Silt of Seasons: Reena Kallat Saini

8 December 2008 - 25 January 2009
Overview

In Silt of Seasons, the coming together of Saini Kallat's recent body of work under one roof, including the varied media of sculpture, photography, painting and video, reflect a wide range of her recurrent thematic engagements and interests: politics, evolutions in human conditions, notions of loss, territory and borders. Her art practice pays careful attention to historical and contemporary narratives. For instance, the politics in India with its neighbour Pakistan, the unresolved dispute over Kashmir has been a source of friction between the nations, bringing it under the glare of world politics. Emanating from her belief that the disputed patch of land between the two nations is a space symbolic of human inanity, she has continued to engage with its form in several of her pieces.

 

Reena Saini Kallat works as artist and chronicler. Research towards facts and data often leads her to government offices. The names collected, permeate into the very essence of her work, whether names of the workers (in symbol forms) who built the Taj Mahal; names of persons who signed the peace petition between India and Pakistan; names of those who have gone missing due to various reasons. Seen collectively, if one observes the various bodies of work within the exhibition, Saini Kallat's concerns seem to address an overarching sense of loss.

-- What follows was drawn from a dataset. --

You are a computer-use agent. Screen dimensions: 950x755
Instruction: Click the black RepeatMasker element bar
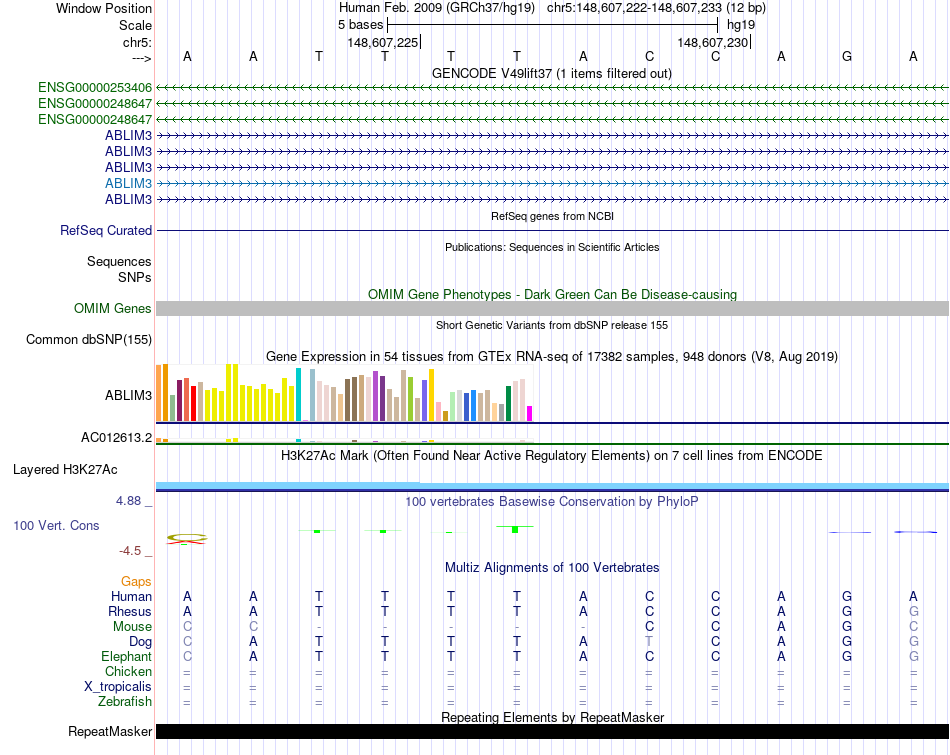(551, 732)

In her work there is an evocation of the loss of lives during partition, the continued loss of lives through war and terrorist activities, the loss of lives through accidents, murders, riots or natural calamities; the loss of Shahjahan's wife Mumtaz which prompted the building of the Taj Mahal, followed by the legendary myths of the actual builders whose hands were chopped off in order that the Taj Mahal remains a distinctly unique tomb.

 

Kallat Saini is interested in constructing images that seem to change and transform by the possibilities they carry for the generation of meaning through a calibrated interplay of image and form.